Поэтому мы согласимся с Аристотелем в том, что изначально правильное вполне может быть приятным, и что чем лучше человек, тем больше оно будет ему нравиться. Но мы согласны с Кантом настолько, чтобы утверждать, что существует одно правильное действие — самоотречение, — которого не могут в полной мере возжелать падшие создания, если только оно не неприятно. И мы должны добавить, что это конкретное правильное действие включает в себя всю остальную праведность, и что полнейшее погашение Адамова грехопадения, движение «полным ходом назад», с помощью которого мы проходим вспять наш долгий путь от рая, развязывание старого крепкого узла имеет место тогда, когда создание, не помышляя о сопротивлении, обнаженное до голой воли к повиновению, принимает противное своей природе и совершает то, к чему возможно лишь одно-единственное побуждение. Такой поступок может быть охарактеризован как «испытание» возвращения к Богу, и потому наши отцы говорили, что беды посылаются нам «во испытание». Знакомый пример — «испытание» Авраама, когда ему было приказано принести в жертву Исаака. Меня сейчас занимает не историчность или мораль этого рассказа, а очевидный вопрос: «Если Бог всеведущ. Он должен был без всякого эксперимента знать, как поступит Авраам — к чему же эта ненужная пытка?» Но, как отвечает Бл. Августин («О граде Божием»), что бы там ни было известно Богу, Авраам, во всяком случае, не знал, что его повиновение может выдержать подобное повеление, пока факт не убедил его в этом. А так как он не знал, изберет ли он подобное повиновение, то и нельзя было сказать о нем, что он его избрал. Реальность повиновения Авраама состояла именно в его поступке, и то, что знал Бог в Своем осознании повиновения Авраама, было реальное повиновение Авраама, в то мгновение на вершине горы. Говорить, что Богу «незачем было экспериментировать», — значит утверждать, что то, о чем Бог знает, не обязано существовать.

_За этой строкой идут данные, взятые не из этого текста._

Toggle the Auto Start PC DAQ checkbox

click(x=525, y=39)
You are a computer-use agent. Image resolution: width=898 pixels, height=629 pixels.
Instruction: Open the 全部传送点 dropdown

Если боль порой и разрушает ложную самодостаточность создания, то в высочайшем «испытании» или «жертве» она учит его той самодостаточности, которой оно должно обладать — «силе, которая, дарованная свыше, принадлежит ему». Ибо тогда, в отсутствие всех попросту естественных побуждений и подпор, оно действует в той — и исключительно в той — силе, которую Бог ниспосылает ему через его подчинившуюся волю. Человеческая воля становится поистине творческой и поистине нашей собственной, когда она целиком принадлежит Богу, и в этом смысле — в одном из многих — потерявший свою душу обретет ее. Во всех прочих действиях наша воля движется природой, то есть сотворенными вещами, отличными от нашего "я", — желаниями, поступающими к нам от нашего физического организма и нашей наследственности. Когда мы действуем только от себя — то есть, от Бога внутри нас — мы являемся сотворцами, или инструментами творения. И поэтому такой акт снимает нетворческое заклятие, наложенное на наш вид Адамом. Поэтому, точно так же, как самоубийство является типичным выражением стоического духа, а битва — духа воинственного, мученичество всегда остается высочайшим выражением и совершенством христианства. Это великое действие было начато для нас, совершено-ради нас, поставлено примером для нашего подражания и таинственным образом сообщено всем верующим Христом на Голгофе. Здесь степень принятия смерти достигает последних пределов вообразимого и, возможно, выходит за них. Не только все природные опоры, но даже присутствие самого Отца, которому приносится жертва, покидает жертву, и предание ее в руки Бога происходит неукоснительно, хотя Бог и «покидает» ее.